[BEGIN]

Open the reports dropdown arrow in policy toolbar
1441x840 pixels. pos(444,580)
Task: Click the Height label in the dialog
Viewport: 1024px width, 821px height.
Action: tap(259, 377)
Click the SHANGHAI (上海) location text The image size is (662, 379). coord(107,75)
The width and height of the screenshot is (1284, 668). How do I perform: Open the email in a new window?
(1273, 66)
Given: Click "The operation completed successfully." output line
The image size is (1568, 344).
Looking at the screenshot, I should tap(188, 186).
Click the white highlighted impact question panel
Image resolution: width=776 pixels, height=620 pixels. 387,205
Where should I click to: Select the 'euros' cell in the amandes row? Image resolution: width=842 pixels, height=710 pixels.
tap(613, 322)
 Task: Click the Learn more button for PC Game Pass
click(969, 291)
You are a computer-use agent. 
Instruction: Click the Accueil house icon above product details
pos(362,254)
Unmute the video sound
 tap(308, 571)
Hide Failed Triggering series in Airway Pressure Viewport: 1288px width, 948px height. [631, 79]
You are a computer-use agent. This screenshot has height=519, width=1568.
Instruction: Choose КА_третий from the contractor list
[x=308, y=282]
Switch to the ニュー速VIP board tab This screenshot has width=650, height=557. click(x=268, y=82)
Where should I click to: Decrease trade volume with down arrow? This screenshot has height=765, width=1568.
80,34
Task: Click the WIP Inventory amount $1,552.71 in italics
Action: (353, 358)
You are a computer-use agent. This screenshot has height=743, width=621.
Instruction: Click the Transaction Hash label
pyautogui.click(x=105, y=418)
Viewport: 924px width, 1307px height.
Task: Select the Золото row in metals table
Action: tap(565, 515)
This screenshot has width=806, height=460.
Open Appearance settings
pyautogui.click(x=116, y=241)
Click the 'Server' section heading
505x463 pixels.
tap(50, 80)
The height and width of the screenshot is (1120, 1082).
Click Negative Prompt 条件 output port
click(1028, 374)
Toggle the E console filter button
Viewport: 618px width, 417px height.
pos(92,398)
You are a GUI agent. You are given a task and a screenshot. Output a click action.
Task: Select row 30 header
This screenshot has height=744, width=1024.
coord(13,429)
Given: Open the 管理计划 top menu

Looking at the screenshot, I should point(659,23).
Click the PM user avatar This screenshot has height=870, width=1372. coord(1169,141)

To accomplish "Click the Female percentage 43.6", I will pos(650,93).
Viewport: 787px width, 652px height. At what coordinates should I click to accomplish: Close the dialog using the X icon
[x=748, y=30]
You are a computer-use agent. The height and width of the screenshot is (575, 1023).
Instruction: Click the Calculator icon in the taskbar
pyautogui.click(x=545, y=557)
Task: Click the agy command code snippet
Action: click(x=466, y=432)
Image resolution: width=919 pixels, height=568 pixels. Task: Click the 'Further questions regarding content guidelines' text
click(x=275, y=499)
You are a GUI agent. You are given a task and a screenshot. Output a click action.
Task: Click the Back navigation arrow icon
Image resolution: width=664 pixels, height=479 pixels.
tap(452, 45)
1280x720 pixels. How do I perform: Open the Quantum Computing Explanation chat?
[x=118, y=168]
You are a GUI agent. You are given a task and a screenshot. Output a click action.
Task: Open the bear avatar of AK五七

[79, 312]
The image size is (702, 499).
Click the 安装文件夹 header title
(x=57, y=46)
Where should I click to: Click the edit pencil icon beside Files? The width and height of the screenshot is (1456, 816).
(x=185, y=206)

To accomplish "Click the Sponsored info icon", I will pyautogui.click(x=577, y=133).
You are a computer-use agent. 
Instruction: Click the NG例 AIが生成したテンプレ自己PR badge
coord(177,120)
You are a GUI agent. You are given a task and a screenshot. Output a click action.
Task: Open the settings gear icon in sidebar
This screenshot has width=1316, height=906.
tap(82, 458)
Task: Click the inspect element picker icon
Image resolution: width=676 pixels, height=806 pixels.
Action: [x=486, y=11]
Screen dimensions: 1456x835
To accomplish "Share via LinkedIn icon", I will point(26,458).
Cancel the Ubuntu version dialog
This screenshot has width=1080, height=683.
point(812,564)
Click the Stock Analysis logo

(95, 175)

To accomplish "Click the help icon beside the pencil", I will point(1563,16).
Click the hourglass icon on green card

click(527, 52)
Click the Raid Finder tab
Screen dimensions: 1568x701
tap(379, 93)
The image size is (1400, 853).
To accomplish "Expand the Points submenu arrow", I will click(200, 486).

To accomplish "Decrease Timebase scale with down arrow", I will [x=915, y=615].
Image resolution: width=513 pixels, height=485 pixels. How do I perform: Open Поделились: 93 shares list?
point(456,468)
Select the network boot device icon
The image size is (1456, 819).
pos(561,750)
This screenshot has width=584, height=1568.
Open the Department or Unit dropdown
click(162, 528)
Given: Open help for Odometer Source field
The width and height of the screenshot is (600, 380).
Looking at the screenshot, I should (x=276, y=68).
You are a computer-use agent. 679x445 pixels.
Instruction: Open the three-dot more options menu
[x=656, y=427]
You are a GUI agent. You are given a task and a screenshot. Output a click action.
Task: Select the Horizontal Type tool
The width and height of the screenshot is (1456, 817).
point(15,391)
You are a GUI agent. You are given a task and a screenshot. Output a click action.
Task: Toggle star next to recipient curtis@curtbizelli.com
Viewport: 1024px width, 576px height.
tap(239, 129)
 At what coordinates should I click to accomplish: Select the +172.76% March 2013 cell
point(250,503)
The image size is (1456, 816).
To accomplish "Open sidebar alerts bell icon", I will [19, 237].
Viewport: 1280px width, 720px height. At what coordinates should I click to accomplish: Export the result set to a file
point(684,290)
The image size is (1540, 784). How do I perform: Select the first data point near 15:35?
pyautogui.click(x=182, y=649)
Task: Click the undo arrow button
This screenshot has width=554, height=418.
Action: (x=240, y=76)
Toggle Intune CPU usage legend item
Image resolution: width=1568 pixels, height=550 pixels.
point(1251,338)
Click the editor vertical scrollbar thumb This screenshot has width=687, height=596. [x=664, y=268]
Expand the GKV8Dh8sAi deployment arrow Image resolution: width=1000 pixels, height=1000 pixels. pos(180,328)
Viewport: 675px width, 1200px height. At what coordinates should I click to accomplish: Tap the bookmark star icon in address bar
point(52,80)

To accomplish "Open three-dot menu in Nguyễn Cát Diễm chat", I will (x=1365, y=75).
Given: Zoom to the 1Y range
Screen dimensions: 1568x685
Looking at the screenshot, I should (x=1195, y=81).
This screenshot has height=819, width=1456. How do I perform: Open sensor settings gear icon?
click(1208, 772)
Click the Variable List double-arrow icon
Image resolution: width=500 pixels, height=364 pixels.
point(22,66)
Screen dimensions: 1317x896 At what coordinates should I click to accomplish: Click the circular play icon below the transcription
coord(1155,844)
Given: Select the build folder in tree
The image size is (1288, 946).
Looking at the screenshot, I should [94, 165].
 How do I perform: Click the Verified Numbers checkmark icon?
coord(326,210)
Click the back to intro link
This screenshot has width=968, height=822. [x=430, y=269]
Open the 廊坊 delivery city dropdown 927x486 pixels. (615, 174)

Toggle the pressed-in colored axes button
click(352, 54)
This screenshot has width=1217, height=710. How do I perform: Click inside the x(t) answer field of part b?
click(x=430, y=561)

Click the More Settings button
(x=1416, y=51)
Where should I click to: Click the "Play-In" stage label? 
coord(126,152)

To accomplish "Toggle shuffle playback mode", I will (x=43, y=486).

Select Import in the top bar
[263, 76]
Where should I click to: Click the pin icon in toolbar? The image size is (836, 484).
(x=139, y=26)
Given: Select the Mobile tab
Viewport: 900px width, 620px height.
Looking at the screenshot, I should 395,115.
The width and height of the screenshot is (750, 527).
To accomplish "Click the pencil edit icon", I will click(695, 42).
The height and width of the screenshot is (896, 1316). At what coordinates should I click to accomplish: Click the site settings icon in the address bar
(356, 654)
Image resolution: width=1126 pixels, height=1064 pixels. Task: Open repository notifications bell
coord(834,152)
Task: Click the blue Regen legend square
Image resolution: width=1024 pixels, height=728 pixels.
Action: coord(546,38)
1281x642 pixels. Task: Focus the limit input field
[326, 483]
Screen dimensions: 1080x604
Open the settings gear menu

[END]

Copy out the lines between the one holding "Viewport: 675px width, 1200px" and the one holding "click(1208, 772)", inclusive, keeping every character as it appears in the records.

Correct result:
Viewport: 675px width, 1200px height. At what coordinates should I click to accomplish: Tap the bookmark star icon in address bar
point(52,80)

To accomplish "Open three-dot menu in Nguyễn Cát Diễm chat", I will (x=1365, y=75).
Given: Zoom to the 1Y range
Screen dimensions: 1568x685
Looking at the screenshot, I should (x=1195, y=81).
This screenshot has height=819, width=1456. How do I perform: Open sensor settings gear icon?
click(1208, 772)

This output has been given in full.